Les époux X, qui demeuraient dans une maison implantée sur un terrain de plus de 4Ha, ont acquis en 2008 un tracteur tondeuse de marque Iseco modèle TM 3240 équipé d’une tondeuse ventrale pour un prix de 14 400 €. Cet engin de 24 chevaux nécessitait une carte grise délivrée le 4 avril 2008 avec l’immatriculation 1047 VB 33 en qualité d’engin agricole et était assuré par A au titre d’un contrat n° 6009803.
M. D X, fonctionnaire de police, est décédé le XXX alors qu’il tondait la pelouse au moyen de cet engin. Son épouse a découvert son corps coincé sous la tondeuse qui avait basculé dans un cours d’eau traversant la propriété. M. X était mort d’asphyxie sous le poids de la tondeuse.
En exécution du contrat d’assurance A, une indemnité de 83 740 € a été versée à Mme X.
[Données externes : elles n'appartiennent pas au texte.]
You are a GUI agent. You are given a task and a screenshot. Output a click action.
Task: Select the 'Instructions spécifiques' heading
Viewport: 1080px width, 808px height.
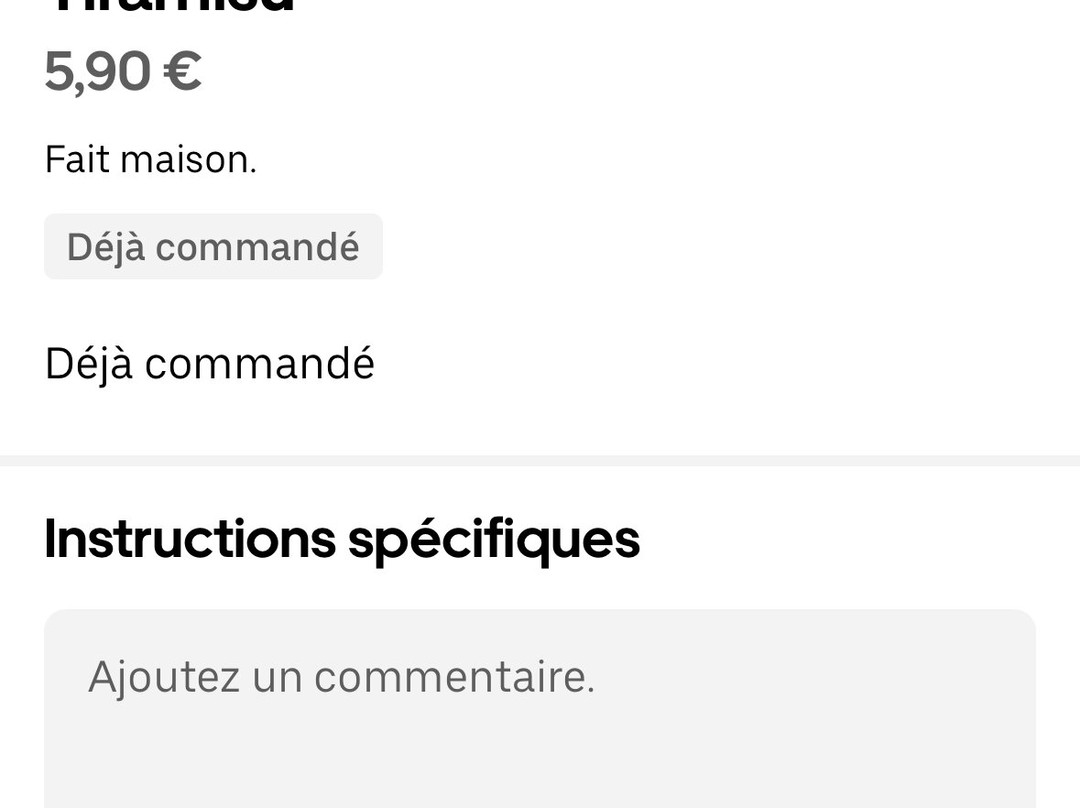pyautogui.click(x=342, y=539)
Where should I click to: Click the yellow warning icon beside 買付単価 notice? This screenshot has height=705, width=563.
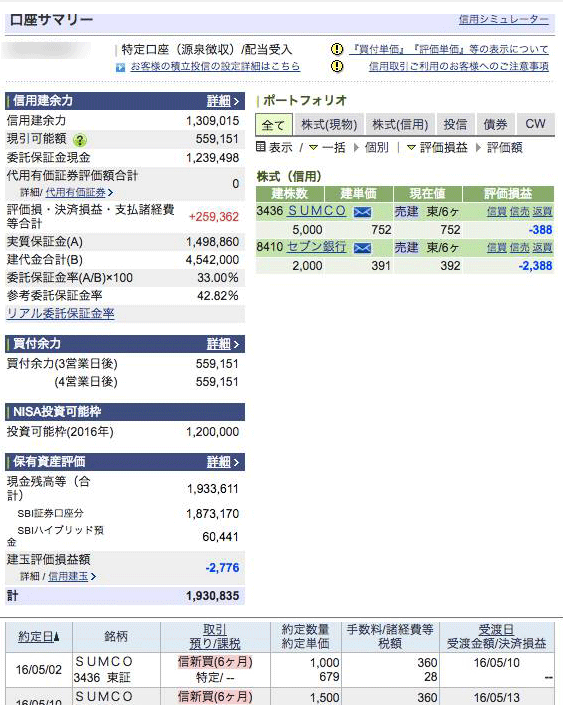[x=337, y=49]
Mme X avait par ailleurs souscrit auprès de la MACSF Assurances le 16 mars 2004, lors de son installation en tant que chirurgien dentiste, un contrat 'Garantie accident de la vie’ destiné à garantir pour elle et sa famille le risque de blessures ou de décès accidentel. Après avoir envoyé, par lettre recommandée avec accusé de réception du 6 septembre 2009, un courrier à la MACSF pour demander le bénéfice de la garantie prévue au contrat, elle s’est vue opposer par courrier du 18 septembre 2009 un refus de garantie aux motifs que le décès accidentel de M. X devait être assimilé à un accident de la circulation dans lequel est impliqué un véhicule terrestre à moteur, risque exclu aux termes du contrat.
C’est dans ces conditions que, par acte du 31 octobre 2012, Mme X, agissant tant en son nom personnel qu’es qualité de représentant légal de C né le XXX et de Jade née le XXX, soit deux mois après le décès de son père, a fait assigner la MACSF Assurances pour voir indemniser son préjudice et celui de ses deux enfants mineurs.
Suivant jugement en date du 9 avril 2014, le tribunal de grande instance de Bordeaux a :
— dit que la MACSF Assurances n’était pas fondée à opposer à Mme F B veuve X la clause d’exclusion de garantie contenue dans l’article 3 des Conditions Générales du contrat 'Medi accidents de la vie’ souscrit le 16 mars 2004 ;
— dit que la MACSF Assurances devait garantir Mme F B veuve X, agissant en son nom personnel et es qualité de représentant légal de ses deux enfants, des préjudices résultant du décès de son époux ;
— condamné la MACSF Assurances à payer à Mme F B veuve X les sommes suivantes :
— es qualité de représentant légal de ses enfants mineurs :
— la somme de 30 000 € au titre du préjudice d’affection de C
— la somme de 30 000 € au titre du préjudice d’affection de Jade
— en son nom personnel :
— la somme de 30 000 € au titre du préjudice d’affection
— la somme de 30 000 € au titre de son préjudice économique
— la somme de 2 000 en application de l’article 700 du code de procédure civile ;
— débouté Mme F B veuve X du surplus de ses demandes ;
— condamné la MACSF Assurances aux dépens ;
— ordonné l’exécution provisoire du jugement.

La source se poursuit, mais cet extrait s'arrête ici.